Chairwoman Lowey Floor Statement on Conference Agreement H.J. Res 31

February 14, 2019
Press Release

Congresswoman Nita Lowey (D-NY), Chairwoman of the House Appropriations Committee and Chair of Fiscal Year 2019 Conference Committee on Homeland Security, delivered the following remarks on the House floor during debate on H. J. Res 31, the conference agreement:

Mr. Speaker, the bill before us would prevent another government shutdown by completing the remaining appropriations bills for Fiscal Year 2019.  It represents what is possible in a strong democratic process, when we work hard to reach agreement that puts politics aside and puts the American people first.  

This bipartisan compromise rejects the President’s irresponsible budget cuts and instead invests in priorities that will strengthen our families, communities, and economy. Additionally, it does not contain poison pill riders that threatened the environment, public health, and consumer protections in the House Republican versions of these bills. 

Among the bill’s vital increases are:

$80 million for state and local law enforcement to keep communities safe;

$1 billion for the Census Bureau;
$308 million for research and development at the National Science Foundation;
$25 million for the Environmental Protection Agency;
$293 million for port infrastructure; and
$123 million for grants to combat homelessness. 

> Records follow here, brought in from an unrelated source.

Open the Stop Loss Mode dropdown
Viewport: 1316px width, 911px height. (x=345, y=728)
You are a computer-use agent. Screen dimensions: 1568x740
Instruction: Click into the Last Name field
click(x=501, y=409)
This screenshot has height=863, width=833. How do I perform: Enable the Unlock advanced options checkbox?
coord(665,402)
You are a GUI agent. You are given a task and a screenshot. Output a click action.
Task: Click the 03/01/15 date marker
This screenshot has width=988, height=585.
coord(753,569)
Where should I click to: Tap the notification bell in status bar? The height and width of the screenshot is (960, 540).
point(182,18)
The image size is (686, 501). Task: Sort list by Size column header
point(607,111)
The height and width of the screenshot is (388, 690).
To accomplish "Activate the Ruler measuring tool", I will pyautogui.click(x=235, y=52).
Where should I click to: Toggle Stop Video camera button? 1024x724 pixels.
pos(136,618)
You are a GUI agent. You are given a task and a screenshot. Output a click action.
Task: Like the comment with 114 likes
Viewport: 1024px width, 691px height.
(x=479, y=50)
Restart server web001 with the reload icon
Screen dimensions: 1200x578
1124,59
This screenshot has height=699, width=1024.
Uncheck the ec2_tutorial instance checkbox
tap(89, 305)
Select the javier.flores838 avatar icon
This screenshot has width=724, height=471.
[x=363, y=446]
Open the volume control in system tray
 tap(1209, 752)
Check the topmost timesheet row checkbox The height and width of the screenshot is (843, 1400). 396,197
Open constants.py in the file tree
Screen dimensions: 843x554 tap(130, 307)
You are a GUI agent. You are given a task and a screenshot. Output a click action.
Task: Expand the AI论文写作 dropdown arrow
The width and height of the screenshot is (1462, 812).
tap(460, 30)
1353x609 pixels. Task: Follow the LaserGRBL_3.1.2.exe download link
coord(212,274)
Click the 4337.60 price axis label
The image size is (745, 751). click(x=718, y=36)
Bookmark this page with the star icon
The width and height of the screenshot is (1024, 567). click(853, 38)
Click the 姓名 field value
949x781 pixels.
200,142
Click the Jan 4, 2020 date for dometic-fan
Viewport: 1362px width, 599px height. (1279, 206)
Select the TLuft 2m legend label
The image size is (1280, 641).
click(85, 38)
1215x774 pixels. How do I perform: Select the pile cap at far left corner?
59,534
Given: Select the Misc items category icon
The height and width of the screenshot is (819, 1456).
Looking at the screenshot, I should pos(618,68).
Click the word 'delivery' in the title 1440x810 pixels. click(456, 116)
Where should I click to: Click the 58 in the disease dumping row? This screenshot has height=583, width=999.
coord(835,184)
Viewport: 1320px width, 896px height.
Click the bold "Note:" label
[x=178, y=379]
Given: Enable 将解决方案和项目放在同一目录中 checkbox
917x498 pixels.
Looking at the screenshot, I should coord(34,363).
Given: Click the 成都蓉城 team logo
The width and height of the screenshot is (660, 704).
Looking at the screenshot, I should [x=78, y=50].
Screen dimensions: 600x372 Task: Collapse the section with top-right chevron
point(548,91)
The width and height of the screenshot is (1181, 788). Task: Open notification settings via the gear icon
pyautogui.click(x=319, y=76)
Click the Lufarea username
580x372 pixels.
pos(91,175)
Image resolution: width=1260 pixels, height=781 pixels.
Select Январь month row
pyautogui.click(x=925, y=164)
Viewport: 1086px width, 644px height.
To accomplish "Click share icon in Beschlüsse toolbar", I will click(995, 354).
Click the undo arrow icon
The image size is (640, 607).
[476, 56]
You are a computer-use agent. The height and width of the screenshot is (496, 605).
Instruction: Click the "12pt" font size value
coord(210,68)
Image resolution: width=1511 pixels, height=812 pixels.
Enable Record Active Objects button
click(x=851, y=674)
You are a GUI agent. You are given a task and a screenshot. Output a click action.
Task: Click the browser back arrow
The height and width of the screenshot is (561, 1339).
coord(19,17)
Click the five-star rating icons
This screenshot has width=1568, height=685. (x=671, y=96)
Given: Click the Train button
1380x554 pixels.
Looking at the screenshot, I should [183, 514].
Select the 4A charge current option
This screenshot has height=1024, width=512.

Strong international affairs funding will help stabilize the world economy, meet unprecedented humanitarian needs, and continue our fight against radical extremism and terrorism.

Federal workers will receive a 1.9% pay raise that the President attempted to deny hardworking families. 

The Homeland Security division of this bill upholds Democratic values and funds smart and effective border security including construction and screening technology at ports of entry, where most drugs illegally enter the country.  

The $1.375 billion it provides for border barriers is 76% less than the President demanded for a concrete wall, and critical protections are put in place for environmentally sensitive areas. 

Neither Democrats nor Republicans got everything they wanted, yet every Democrat and nearly every Republican who served on the conference committee to write this bill has signed it in support.

I thank the conferees for their hard work and commitment to this process, which we couldn’t have completed without our excellent, dedicated staff, both majority and minority. 

I urge a yes vote, and I reserve the balance of my time.